Organizing the event, SADD board members met with EMT lieutenant Sulo Kyyra to plan the scene. Assigning roles, the SADD board discussed what message they wanted to convey, as well as what responsibilities they would have in the scene. Sulo Kyyra expressed the importance that the mock crash has, and what emotional effect it can have on others. 

On April 29th, all students participating in the scene met together, as well as the parents to further discuss the scene. Finalizing a plan, the students and parents were made fully aware of how important yet difficult portraying and observing the roles would be. Parents, who are also firefighters, also expressed the emotions that came with both being a parent working on the scene as they were going to tend to their family and friends. Towards the end of the meeting, the mock obituaries of seniors Tristin Qualey and Abigail Meyers were shared, causing a few tears among the parents. “I cried reading the obituaries of our friend’s children.” says one of the parents in the mock crash. “It was so powerful and I’m hoping it resonated with the students as well.”

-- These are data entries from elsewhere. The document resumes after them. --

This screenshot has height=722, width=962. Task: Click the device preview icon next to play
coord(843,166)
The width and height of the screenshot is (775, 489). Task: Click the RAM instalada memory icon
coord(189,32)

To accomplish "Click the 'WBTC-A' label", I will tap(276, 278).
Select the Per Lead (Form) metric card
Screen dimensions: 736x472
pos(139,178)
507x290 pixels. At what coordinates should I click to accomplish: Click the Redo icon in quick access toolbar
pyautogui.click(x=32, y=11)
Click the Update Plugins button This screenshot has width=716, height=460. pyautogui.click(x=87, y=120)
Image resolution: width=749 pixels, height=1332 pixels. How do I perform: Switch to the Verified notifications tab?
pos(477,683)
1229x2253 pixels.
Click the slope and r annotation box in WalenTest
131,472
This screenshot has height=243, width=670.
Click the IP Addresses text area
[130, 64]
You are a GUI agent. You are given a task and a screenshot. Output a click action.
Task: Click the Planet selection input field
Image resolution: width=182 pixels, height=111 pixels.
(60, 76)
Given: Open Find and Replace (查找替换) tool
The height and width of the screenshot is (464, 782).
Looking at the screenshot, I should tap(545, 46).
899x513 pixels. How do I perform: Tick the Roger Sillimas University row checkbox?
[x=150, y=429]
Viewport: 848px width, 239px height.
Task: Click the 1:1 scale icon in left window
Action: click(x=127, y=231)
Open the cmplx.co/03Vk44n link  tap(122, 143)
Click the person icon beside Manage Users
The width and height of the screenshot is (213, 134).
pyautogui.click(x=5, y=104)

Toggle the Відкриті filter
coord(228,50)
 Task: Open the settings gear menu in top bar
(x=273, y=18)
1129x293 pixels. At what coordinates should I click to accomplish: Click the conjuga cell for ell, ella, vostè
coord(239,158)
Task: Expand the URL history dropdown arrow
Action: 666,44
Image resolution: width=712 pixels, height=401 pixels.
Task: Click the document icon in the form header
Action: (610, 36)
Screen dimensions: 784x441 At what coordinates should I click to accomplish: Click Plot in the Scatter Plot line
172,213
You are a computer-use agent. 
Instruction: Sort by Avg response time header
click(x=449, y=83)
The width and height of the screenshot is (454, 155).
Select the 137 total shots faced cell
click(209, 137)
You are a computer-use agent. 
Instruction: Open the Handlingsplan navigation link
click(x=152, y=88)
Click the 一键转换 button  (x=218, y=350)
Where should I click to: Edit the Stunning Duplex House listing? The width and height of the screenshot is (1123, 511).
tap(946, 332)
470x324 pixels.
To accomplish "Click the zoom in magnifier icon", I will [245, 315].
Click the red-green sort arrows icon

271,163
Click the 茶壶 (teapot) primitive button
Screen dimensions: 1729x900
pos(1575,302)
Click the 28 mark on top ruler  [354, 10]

On May 4th, the day of the mock crash arrived and students participating, as well as students who were helping with makeup, came to the fire hall at 7am to begin the facade. Preparing for the scene, students were covered with wounds, bruises, and fake blood with the help of Kallie Johnson, Ariana Moellers, and Liana Bentzin Hall. Upon later arrival, the emergency department met together to discuss a plan to carry out the scene, and all hands were on deck to prepare. As it was time to head down to the high school, nerves from the students participating began to arise as they prepared to act out their dreadful scenario. “I’m so nervous” one student acting in the crash expressed, “I didn’t expect this to feel so real.”

At the scene, two cars with broken windows were put together to simulate a head-on collision. Bryce Peer portraying an impaired driver, tested for impaired driving and later arrested for driving under the influence. Abigail Meyers was found ejected out of the vehicle to show not only a consequence of impaired driving, but also the effect of not using a seatbelt. As the emergency department attempted to save her, they showed a failed attempt and she, as well as Tristin Qualey, who was dead on scene, were zipped into body bags and went into a hearse. 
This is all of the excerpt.